Another security example is that a tremendous amount of stuff ultimately decides whether to trust a certificate based on Mozilla's root trust programme.
That seems fine right? Well, kinda. It's definitely better than "I found this file named CA_TRUST.Z on an old Solaris machine in 1997 and so that'll have to do" as a policy.
But it's different from two things you or end users might expect you're achieving.
1. This isn't "You know, the same Certificate Authorities trusted everywhere". There is no such thing. The big root trust programmes have a fair amount of commonality, which is fine if you're out to obtain a certificate for a web site (pick anyone in the common set) but they aren't even close to mirrors. Mozilla's list is significantly different from Apple's which is likewise different from Microsoft's.
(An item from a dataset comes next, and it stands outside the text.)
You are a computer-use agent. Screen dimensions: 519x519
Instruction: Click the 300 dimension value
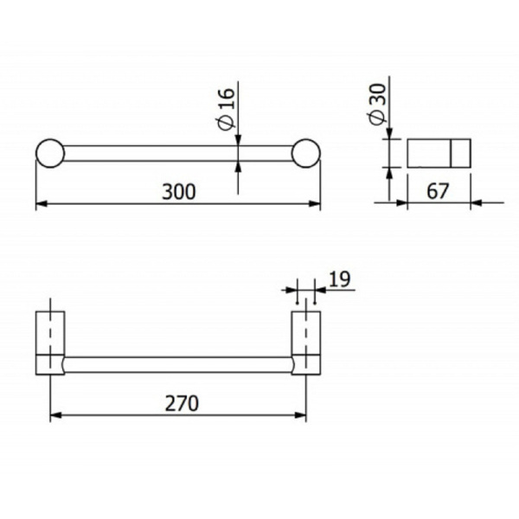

2. This also isn't "Like in Firefox". This problem is more subtle, after all the Firefox build process consumes the same file, ultimately, as your code does. But, Firefox has a long list of extra rules beyond whether or not something is in Mozilla's published trust store and your application would need lots of extra work to implement all those rules and track updates to them. Did you do that work? No you did not.
This probably won't bite you, and likewise relying on bits of BoringSSL that Google doesn't care about probably won't cause massive security problems in your code. But only probably.
tl;dr is that Google is not supporting features in BoringSSL that Google doesn't need, but it's probably adequate for a lot of other projects.